I think you should post this as a pearl on PS.


Keith said...

Facing up to the horrible things I did when I was younger did not change the sadness over the times I could have come clean with people I had hurt, with the things I "got away with". I looked at my fear as cowardice.

It is amazing how, then, we amend our behavior in the hopes of sculpting a virtuous life, grateful for the things that did not turn out worse than they did.

It is a true blessing that Miss Flemke was not hurt.

I am grateful I read this story.

Uncle E said...

Funny how these things stay with us, shape us, as the other commentors have stated.
We had a 4th grade teacher who had dandruff something awful, plus she was just...plain...mean.
Us reprebates all bought black binders so when we called her over we could make fun of the "snow falling".
We even went so far as to give her a bottle of Head and Shoulders shampoo for Christmas.
Terrible little cretins that we were. We did more stuff, and she eventually went on a leave of absence. Back then it was a badge of honor. Now it's a shameful, regrettable memory.

Mary Paddock said...

I don't know about you, but recalling the things I did when I was younger (and some of those memories still make me cringe), helps me to be a lot more patient with others (adults, teens, and kids).

Anonymous said...

Oh dear, I have goose bumps after reading this!

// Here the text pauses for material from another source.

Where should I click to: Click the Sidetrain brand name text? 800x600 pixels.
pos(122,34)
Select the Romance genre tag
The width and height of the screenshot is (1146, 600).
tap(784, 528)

Hal, I think we all have cringe-worthy memories from our youth. I'm sure I do.

I also look back and see why my parents disapproved of many of friend or boyfriend choices.

This was amazing, as are all your writings!


Bob Barbanes said...

Holy cow. I mean holy friggin' cow! What a story! And what a little shit you were! Ahh, the things that go into who we are, and that shape us into the adults we become.

The difference between you and me is that you admit them.

But who says kids don't have consciences? Glad to see you did/still do.

Hal Johnson said...

The country-rock group Ozark Mountain Daredevils put out a song with the refrain, "If you wanna get to heaven, you gotta raise a little hell."

How often I ponder the struggle most us face, that struggle between light and dark. Especially, it seems, in our formative years.

Truly evil people are rare, I've come to believe. Yep, evil people are out there. But, they're greatly outnumbered by simply bad people, those who took a dark fork in too many of life's crossroads.

Aw crap, I'm getting too heavy for myself.

Bob said...

Somebody tipped me off about this story, Hal, and it lived up to the hype. Great job! I am sure Miss Flemke is telling the story about the little hooligans to her grandchildren! And it was probably a blessing that you parted company with those guys.

Algernon said...

Great story!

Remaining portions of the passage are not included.